Working data |
——

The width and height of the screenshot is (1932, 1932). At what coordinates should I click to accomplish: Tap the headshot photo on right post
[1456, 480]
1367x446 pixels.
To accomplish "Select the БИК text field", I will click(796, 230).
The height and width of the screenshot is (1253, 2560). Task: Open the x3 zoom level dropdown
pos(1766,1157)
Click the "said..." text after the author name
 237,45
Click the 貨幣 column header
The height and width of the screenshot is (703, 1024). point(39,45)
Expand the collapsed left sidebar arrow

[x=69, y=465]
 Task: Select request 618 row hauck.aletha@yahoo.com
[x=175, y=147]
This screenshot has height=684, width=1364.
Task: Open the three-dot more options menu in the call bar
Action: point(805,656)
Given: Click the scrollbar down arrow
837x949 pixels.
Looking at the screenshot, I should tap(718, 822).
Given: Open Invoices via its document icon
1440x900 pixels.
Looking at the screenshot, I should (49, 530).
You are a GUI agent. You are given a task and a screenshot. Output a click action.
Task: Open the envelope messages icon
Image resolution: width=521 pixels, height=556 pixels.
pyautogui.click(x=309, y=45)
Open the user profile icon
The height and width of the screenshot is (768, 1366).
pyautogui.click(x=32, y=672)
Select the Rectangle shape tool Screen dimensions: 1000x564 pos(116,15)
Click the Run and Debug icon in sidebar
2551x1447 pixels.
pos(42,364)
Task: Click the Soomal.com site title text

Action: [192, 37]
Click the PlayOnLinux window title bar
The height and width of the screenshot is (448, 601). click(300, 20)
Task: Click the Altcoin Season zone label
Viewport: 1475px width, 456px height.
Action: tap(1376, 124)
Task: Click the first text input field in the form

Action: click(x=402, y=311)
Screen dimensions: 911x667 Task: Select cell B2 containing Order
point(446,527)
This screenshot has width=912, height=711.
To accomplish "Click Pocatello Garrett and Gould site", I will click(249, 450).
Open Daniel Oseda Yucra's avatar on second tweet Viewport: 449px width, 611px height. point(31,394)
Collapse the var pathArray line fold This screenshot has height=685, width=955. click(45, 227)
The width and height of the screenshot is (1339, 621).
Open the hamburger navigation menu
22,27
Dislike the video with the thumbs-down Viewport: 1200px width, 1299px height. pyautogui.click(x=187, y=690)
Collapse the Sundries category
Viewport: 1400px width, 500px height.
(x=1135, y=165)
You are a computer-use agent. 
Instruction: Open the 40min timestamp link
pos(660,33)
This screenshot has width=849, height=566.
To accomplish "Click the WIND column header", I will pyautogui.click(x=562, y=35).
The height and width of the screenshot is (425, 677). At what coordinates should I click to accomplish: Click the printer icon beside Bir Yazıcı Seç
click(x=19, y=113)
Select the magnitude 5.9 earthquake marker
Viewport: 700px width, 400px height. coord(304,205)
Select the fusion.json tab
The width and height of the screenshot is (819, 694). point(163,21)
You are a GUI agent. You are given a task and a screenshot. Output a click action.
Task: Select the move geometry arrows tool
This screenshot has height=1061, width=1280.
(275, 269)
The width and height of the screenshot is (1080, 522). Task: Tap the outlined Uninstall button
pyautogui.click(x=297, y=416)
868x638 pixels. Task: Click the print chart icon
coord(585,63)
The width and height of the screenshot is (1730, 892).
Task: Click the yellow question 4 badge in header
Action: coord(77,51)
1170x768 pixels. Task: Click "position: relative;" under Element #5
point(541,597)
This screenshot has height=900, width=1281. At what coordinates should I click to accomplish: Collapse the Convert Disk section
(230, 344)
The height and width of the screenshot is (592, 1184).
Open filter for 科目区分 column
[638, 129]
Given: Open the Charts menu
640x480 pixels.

——

Requirement |
Beginning with the line that contains "This screenshot has width=849, height=566.", output each line of the listing above through the last one, exactly and with nothing added.

Reply to the exercise |
This screenshot has width=849, height=566.
To accomplish "Click the WIND column header", I will pyautogui.click(x=562, y=35).
The height and width of the screenshot is (425, 677). At what coordinates should I click to accomplish: Click the printer icon beside Bir Yazıcı Seç
click(x=19, y=113)
Select the magnitude 5.9 earthquake marker
Viewport: 700px width, 400px height. coord(304,205)
Select the fusion.json tab
The width and height of the screenshot is (819, 694). point(163,21)
You are a GUI agent. You are given a task and a screenshot. Output a click action.
Task: Select the move geometry arrows tool
This screenshot has height=1061, width=1280.
(275, 269)
The width and height of the screenshot is (1080, 522). Task: Tap the outlined Uninstall button
pyautogui.click(x=297, y=416)
868x638 pixels. Task: Click the print chart icon
coord(585,63)
The width and height of the screenshot is (1730, 892).
Task: Click the yellow question 4 badge in header
Action: coord(77,51)
1170x768 pixels. Task: Click "position: relative;" under Element #5
point(541,597)
This screenshot has height=900, width=1281. At what coordinates should I click to accomplish: Collapse the Convert Disk section
(230, 344)
The height and width of the screenshot is (592, 1184).
Open filter for 科目区分 column
[638, 129]
Given: Open the Charts menu
640x480 pixels.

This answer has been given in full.